Clock gating is the single most impactful power reduction technique available in RTL — it eliminates dynamic power by stopping the clock to idle flip-flops. But a naive AND gate on the clock creates glitches that corrupt data. The Integrated Clock Gating (ICG) cell solves this with one elegant trick.

1. Why Gate the Clock?

In a synchronous design, every flip-flop toggles its internal nodes on every clock edge — whether it needs to capture new data or not. The clock tree and flip-flop internals account for 30–45% of total chip dynamic power in a typical SoC. Most of this switching is wasted on cycles where the register holds a stable value.

Dynamic Power Formula

P = α·C·V²·f

Clock gating reduces the activity factor α — the fraction of cycles where a net actually switches. Gate the clock 80% of cycles → save 80% of that register's power.

Typical Savings

20–40% reduction in total chip dynamic power from clock gating alone, depending on enable activity factors. Mobile SoCs achieve 40%+ in idle modes.

What Gets Gated

Both the clock tree buffers driving the gated branch AND the flip-flop internal switching stop when gated. Both contribute to power savings.

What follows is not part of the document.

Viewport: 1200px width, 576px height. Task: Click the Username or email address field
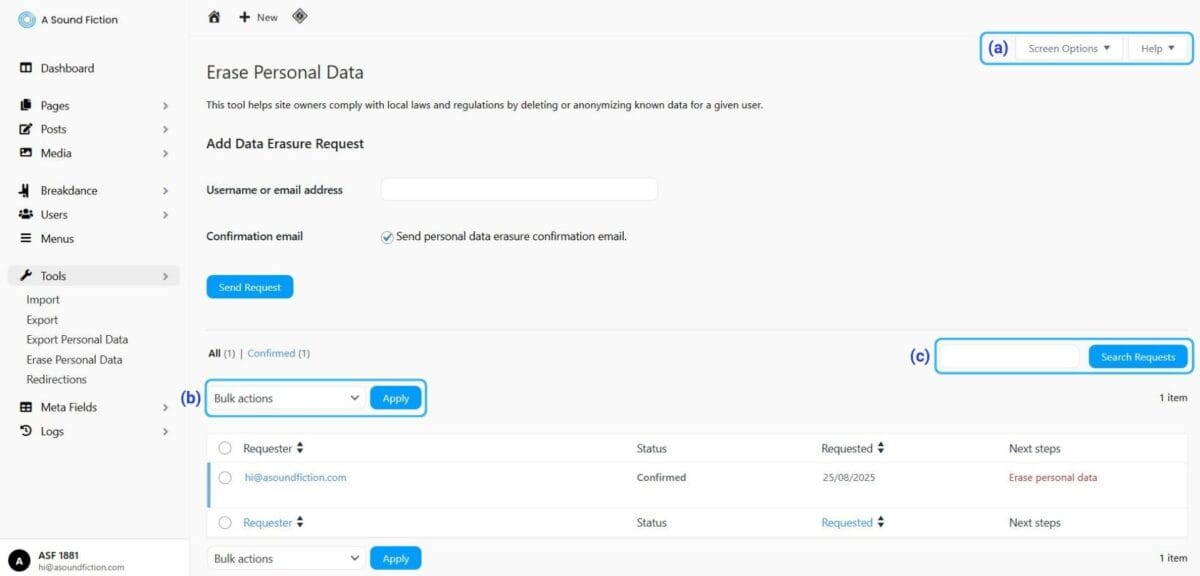519,190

2. The Glitch Problem with Simple AND Gating

The intuitive approach — just AND the clock with an enable signal — creates a critical reliability hazard. If the enable signal changes while the clock is HIGH, the AND gate output changes immediately, creating a narrow spurious clock pulse. This glitch causes the downstream flip-flops to sample incorrect data at an unintended moment.

Never gate the clock combinatorially in RTL. The statement assign gated_clk = clk & en; is a functional time bomb. Any glitch on en during the HIGH phase creates a spurious edge that corrupts register state — a bug that is nearly impossible to catch in RTL simulation but manifests in silicon.

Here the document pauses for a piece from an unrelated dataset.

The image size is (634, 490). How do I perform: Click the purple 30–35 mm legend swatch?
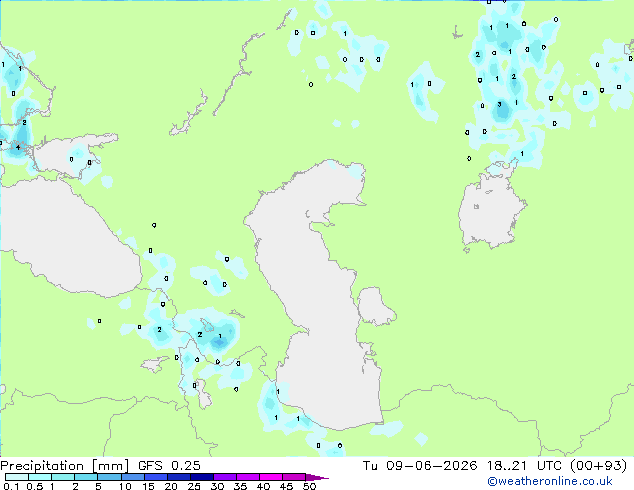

✕ Dangerous — glitch-prone
// NEVER do this — combinational clock gating assign gated_clk = clk & en; // If en glitches while clk=1 → // spurious rising edge on gated_clk // → FF captures wrong data
✓ Correct — ICG inference
// Let synthesis insert ICG cell always_ff @(posedge clk) if (en) reg_out <= data_in; // Synthesis sees: conditional clock enable // → inserts ICG cell automatically

3. The ICG Cell — How It Works

An Integrated Clock Gating (ICG) cell combines a level-sensitive (transparent) latch with an AND gate. The latch is transparent when CLK is LOW, capturing the enable value. When CLK goes HIGH, the latch becomes opaque — the enable value is frozen regardless of any glitches on the enable input.

CLK PhaseLatch StateEnable Input Changes?ICG Output (GCLK)
CLK = 0Transparent — EN propagates to QCaptured safely (no output)0 (CLK is LOW — no rising edge possible)
CLK = 0 → 1 (rising edge)Opaque — Q frozenHas no effectGCLK = Q_latch (stable, glitch-free)
CLK = 1Opaque — Q frozenHas no effect on outputGCLK = CLK (full pulse if Q=1)
CLK = 1 → 0 (falling edge)Transparent againNew EN capturedGCLK = 0 (CLK went LOW)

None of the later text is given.